- Texte visé : Texte de la commission sur la proposition de loi de Mme Elsa Faucillon et plusieurs de ses collègues visant à renforcer la protection des mineurs en formation professionnelle (2707)., n° 2878-A0
- Stade de lecture : 1ère lecture (1ère assemblée saisie)
- Examiné par : Assemblée nationale (séance publique)
Supprimer les alinéas 3 et 4.
Cet amendement du Gouvernement vise à revenir sur l'ajout de la mention du taux de sinistralité introduit lors de l'examen en commission au sein du code de l’éducation, sans remettre en cause l'intention qui l'a motivé : améliorer la sécurité des apprenants en entreprise, qui est une priorité pleinement partagée.
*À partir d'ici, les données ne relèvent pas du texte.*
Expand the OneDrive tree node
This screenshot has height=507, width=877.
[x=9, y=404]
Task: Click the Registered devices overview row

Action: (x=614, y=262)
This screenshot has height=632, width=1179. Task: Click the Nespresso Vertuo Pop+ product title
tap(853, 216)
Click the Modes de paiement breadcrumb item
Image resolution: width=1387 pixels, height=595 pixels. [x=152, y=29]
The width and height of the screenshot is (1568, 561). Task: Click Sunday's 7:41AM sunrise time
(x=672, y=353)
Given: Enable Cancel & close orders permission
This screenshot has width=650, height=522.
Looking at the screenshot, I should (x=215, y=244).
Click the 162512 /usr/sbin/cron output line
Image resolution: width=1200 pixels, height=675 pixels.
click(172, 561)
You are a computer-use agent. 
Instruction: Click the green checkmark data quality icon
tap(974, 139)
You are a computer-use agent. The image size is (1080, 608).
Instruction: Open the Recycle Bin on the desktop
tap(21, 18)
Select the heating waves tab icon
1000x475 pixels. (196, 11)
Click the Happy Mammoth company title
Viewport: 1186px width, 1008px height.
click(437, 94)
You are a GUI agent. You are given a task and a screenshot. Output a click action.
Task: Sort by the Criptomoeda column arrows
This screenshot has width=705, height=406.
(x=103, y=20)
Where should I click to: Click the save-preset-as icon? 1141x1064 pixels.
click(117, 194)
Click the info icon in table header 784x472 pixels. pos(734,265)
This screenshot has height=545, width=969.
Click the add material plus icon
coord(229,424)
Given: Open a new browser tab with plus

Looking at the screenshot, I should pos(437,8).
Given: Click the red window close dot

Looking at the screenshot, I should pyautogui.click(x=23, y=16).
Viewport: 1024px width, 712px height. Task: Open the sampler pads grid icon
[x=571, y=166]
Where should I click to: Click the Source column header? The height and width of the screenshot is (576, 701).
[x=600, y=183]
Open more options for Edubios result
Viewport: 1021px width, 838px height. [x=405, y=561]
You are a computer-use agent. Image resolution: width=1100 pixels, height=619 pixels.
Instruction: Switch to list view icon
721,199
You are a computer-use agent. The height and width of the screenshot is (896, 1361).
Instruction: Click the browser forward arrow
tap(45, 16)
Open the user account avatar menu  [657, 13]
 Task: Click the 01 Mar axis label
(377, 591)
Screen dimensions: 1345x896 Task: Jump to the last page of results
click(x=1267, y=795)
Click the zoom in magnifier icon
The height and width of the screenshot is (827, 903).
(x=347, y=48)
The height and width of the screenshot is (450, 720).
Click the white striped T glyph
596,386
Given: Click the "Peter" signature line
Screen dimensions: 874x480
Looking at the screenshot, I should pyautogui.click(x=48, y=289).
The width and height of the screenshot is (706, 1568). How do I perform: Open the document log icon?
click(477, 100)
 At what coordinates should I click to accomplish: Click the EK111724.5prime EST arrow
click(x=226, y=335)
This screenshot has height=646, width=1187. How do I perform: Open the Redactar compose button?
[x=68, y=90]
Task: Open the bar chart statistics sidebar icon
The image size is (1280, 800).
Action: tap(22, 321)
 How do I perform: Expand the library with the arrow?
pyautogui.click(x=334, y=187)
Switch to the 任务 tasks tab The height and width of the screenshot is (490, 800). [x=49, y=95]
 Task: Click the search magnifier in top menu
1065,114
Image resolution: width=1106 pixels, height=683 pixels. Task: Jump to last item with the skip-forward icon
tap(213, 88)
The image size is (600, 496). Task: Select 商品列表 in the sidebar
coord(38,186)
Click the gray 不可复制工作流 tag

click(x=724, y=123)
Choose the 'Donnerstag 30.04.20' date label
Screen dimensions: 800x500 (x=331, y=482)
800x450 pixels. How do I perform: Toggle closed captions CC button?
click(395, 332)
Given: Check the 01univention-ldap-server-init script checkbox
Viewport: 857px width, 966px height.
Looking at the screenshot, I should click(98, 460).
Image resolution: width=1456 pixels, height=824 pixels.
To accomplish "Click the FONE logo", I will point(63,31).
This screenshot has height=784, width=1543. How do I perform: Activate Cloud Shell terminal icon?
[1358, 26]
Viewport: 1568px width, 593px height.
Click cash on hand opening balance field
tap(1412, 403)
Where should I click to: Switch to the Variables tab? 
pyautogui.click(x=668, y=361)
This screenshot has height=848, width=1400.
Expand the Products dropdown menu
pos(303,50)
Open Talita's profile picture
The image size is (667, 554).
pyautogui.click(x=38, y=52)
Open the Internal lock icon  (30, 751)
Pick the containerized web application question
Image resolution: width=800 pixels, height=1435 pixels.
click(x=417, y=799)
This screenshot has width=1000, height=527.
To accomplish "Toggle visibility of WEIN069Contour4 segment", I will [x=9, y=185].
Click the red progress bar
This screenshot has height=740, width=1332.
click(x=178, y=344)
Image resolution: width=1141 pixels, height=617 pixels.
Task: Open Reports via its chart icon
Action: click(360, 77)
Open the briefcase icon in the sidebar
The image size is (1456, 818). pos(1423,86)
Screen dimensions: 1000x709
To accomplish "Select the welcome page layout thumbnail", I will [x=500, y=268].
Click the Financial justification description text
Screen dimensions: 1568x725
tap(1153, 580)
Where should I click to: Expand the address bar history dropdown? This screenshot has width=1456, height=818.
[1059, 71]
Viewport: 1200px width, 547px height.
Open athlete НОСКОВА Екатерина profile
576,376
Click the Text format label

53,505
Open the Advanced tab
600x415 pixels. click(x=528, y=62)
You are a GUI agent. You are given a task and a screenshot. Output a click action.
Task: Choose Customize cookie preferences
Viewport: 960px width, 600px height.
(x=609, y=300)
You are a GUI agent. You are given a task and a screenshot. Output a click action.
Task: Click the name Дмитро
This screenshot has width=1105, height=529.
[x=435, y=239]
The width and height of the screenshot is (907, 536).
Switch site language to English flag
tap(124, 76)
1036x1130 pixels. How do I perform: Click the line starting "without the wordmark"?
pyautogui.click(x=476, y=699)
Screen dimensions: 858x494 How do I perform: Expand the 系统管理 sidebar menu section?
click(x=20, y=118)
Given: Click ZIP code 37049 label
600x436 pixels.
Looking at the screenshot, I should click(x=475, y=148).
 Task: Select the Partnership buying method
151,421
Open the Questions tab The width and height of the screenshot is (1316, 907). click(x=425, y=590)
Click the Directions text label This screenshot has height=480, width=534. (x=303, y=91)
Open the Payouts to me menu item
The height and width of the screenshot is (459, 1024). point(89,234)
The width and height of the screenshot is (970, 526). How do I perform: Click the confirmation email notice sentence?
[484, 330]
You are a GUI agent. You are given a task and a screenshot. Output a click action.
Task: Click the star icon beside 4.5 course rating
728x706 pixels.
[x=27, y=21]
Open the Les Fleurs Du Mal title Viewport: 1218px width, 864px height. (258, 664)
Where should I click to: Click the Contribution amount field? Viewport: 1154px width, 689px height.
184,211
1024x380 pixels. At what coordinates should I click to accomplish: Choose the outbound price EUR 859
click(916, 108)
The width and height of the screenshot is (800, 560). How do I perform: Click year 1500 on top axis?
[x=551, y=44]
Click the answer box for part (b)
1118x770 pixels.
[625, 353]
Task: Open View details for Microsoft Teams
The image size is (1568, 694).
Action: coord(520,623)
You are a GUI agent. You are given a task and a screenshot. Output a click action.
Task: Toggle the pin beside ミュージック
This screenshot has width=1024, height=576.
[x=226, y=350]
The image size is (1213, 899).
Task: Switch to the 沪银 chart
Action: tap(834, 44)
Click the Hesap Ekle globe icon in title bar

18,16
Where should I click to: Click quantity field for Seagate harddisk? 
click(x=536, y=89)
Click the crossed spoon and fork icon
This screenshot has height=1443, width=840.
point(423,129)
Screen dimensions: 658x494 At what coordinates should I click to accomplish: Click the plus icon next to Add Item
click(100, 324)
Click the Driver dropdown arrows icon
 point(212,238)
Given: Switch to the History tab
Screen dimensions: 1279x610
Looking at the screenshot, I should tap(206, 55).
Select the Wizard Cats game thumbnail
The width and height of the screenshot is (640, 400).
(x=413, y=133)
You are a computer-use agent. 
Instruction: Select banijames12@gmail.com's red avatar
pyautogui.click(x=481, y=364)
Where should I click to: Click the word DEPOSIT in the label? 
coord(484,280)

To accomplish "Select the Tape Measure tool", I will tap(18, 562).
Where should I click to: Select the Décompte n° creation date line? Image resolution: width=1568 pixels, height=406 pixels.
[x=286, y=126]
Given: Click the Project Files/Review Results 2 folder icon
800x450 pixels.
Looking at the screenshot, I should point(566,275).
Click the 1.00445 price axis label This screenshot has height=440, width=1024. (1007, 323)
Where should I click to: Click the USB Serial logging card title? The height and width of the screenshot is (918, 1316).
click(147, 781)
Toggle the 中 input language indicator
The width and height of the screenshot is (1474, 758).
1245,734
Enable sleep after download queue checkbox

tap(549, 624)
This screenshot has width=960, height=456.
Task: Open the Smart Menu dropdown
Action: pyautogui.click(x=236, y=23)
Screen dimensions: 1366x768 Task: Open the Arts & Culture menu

Le taux de sinistralité présente des limites comme indicateur du niveau de risque : un même taux peut recouvrir des situations très différentes, il est d'autant moins représentatif que l'effectif de l'entreprise est réduit, et un taux élevé ne signifie pas nécessairement un manquement aux obligations du code du travail. Il serait par ailleurs délicat de définir objectivement un seuil pertinent, et la mise en œuvre opérationnelle reposerait largement sur les établissements de formation, sans que ceux-ci ne disposent forcément de l'expertise et des ressources nécessaires.
L'amendement gouvernemental proposé à l'article 4, qui propose de prévoir une peine pénale complémentaire pour les employeurs condamnés pour faute inexcusable ou homicide et blessures involontaires, répond de manière plus robuste à notre objectif commun d'amélioration continue de la sécurité des apprenants en entreprise.